The air of northern steppes now fills your lungs.
A stranger amidst foreign lands and tongues: "amidst" halts the meter - how about "midst far foreign….." or some such - Good call, I was trying to figure that one out.
a dreamer on the shores of the Black Sea. would change this to a comma, then no capitalization in next line
Adrift to change your stars, you don’t agree
with hopeless fate. Five-thousand miles crossed I like this enjambment. Maybe "Five-thousand miles are crossed"?
to tread in that lost sweep of snow and frost…
to find your wandering has set you free.
You used to say this world was far too dull,
that there was nothing new beneath the sun; "nothing new beneath the sun seems a bit unremarkable
but now this globe you walk… you hail divine.
My God! The way you revel in it all!
You see the Heavens and the earth as one:
the whole expanse of space you sing a shrine.
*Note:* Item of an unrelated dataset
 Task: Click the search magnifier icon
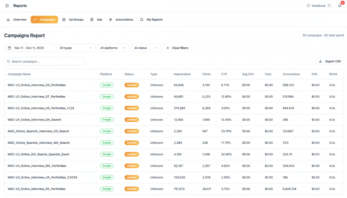pyautogui.click(x=9, y=61)
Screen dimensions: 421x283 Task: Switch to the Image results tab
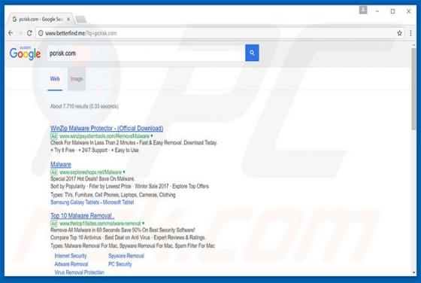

My thoughts for what they are worth. I think this reads nicely, I see it as a lovely tribute to the traveller. The line "..a dreamer on the shores of the Black Sea, adrift to change your stars, you don't agree with hopeless fate." is to me the turning point. Thanks.
I think perhaps I am just saying the "with hopeless fate. Five-thousand miles crossed" line differently, because it sounds ok to me. I pronounce it "with HOPE less FATE five THOU sand MI les CROSSED"
Thank you all for your awesome advice. I'll workshop this and get back with a revision.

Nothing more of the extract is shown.